Sarah took advantage of his abstraction to remove the wrapper of a newspaper received by the same mail that had brought her letters. The operation was carefully performed, so as not to invite notice, and the envelope laid away in her work-box. She knew well who had traced the clear, bold superscription, and what initials composed the mysterious cipher in one corner of the cover; nor was this the only token of recollection she had from this source. The article marked in the number of the literary journal he had selected as the medium of correspondence, was an exquisite little poem from an author whose works Philip had read to her in the vine-covered porch at Shrewsbury. Slowly, longingly she perused it; gathering sweetness from every word, and fancying how his intonations would bring out beauties she could not of herself discover. Then she took out the wrapper again, and studied the postmark. On the former papers he had sent the stamp was illegible, but this was easily deciphered—"Albany."

"So near!
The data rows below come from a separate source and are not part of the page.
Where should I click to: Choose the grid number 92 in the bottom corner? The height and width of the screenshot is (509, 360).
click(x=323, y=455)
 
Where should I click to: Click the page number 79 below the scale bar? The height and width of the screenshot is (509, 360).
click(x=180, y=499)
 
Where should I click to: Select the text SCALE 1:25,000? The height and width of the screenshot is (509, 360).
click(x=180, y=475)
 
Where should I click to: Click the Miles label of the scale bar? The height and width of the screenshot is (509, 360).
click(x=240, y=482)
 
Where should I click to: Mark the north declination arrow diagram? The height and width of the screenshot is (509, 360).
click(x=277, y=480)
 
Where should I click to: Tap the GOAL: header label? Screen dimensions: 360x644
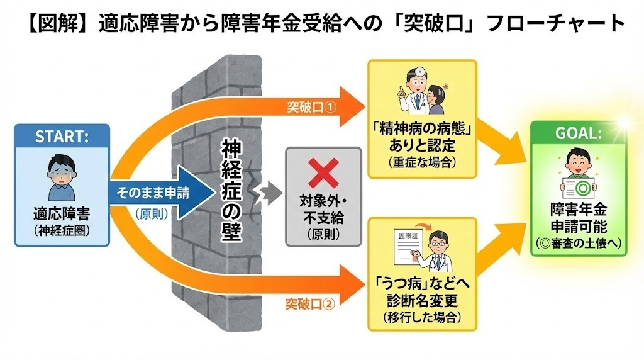click(x=579, y=133)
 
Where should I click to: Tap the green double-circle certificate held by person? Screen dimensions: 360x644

He is returning homewards!" was the glad reflection that flooded her face with joy.

"Sarah!" said her father, abruptly. "Do you ever think of marriage?"
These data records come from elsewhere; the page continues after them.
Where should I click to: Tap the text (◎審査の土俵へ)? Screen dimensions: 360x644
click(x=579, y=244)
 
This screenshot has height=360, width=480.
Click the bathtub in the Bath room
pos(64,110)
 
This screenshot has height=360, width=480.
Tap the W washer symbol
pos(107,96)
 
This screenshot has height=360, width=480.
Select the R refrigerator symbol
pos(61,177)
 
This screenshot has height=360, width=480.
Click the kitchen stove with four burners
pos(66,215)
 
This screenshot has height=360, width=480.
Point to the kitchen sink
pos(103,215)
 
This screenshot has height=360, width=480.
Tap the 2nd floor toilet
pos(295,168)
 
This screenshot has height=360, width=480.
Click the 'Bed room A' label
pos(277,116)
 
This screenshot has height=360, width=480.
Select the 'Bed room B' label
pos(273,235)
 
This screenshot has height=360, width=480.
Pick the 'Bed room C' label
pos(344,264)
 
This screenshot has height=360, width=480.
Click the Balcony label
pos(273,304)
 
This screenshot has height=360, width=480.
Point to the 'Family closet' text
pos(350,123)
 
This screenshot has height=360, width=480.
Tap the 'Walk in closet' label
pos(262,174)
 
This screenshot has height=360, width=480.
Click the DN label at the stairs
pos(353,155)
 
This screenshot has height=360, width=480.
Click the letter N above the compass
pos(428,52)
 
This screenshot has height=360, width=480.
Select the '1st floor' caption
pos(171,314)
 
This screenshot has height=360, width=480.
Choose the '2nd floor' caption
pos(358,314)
"Sir?" stammered the girl, confused beyond measure.

"I mean, have you imbibed your sister's ideas on this subject? the notions of ninety-nine hundredths of girls in your walk of life. Do you intend to seek a husband, boldly and unblushingly, in all public places? to degrade yourself by practising the arts they understand so well to catch an 'eligible' partner, who may repay your insincerity and mercenary views by insult and infidelity—at best by indifference! Child! you do not know the risk match-making mothers and husband-hunting daughters run; the terrible retribution that may be—that often is in store for such! I had rather see you and your sister dead, than the victims of that most hateful of heartless shows—a fashionable marriage! Poor Lucy! poor Lucy!"
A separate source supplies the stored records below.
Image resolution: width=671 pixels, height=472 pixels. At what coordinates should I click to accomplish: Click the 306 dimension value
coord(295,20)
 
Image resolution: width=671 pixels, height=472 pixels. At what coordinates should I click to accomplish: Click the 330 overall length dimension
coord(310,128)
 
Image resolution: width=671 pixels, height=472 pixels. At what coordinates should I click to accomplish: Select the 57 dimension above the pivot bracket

"I hope you are distressing yourself without reason, sir. Mother is not the person to surrender her child to one whose character and respectability are not indisputable. Nor is Lucy sentimental. I do not fear her suffering very acutely from any cause."

"I grant that. You would be more to be pitied as an unloved or unloving wife, than she. I tremble for you sometimes, when I think of this chance. My daughter, when you marry, look beyond the outside show. Seek for moral worth and a true heart, instead of dollars and cents!"

"I will! I promise!" said Sarah, her amazement at his earnestness and choice of topics combining to shake her voice and constrain her smile. "But there is time enough for that, father dear. When the man of heart and worth sues for my poor hand, I will refer him to you, and abide entirely by your decision."

"Mr. Hammond is downstairs," said the servant at the door. And Sarah, gathering up her papers, escaped from the room before he entered.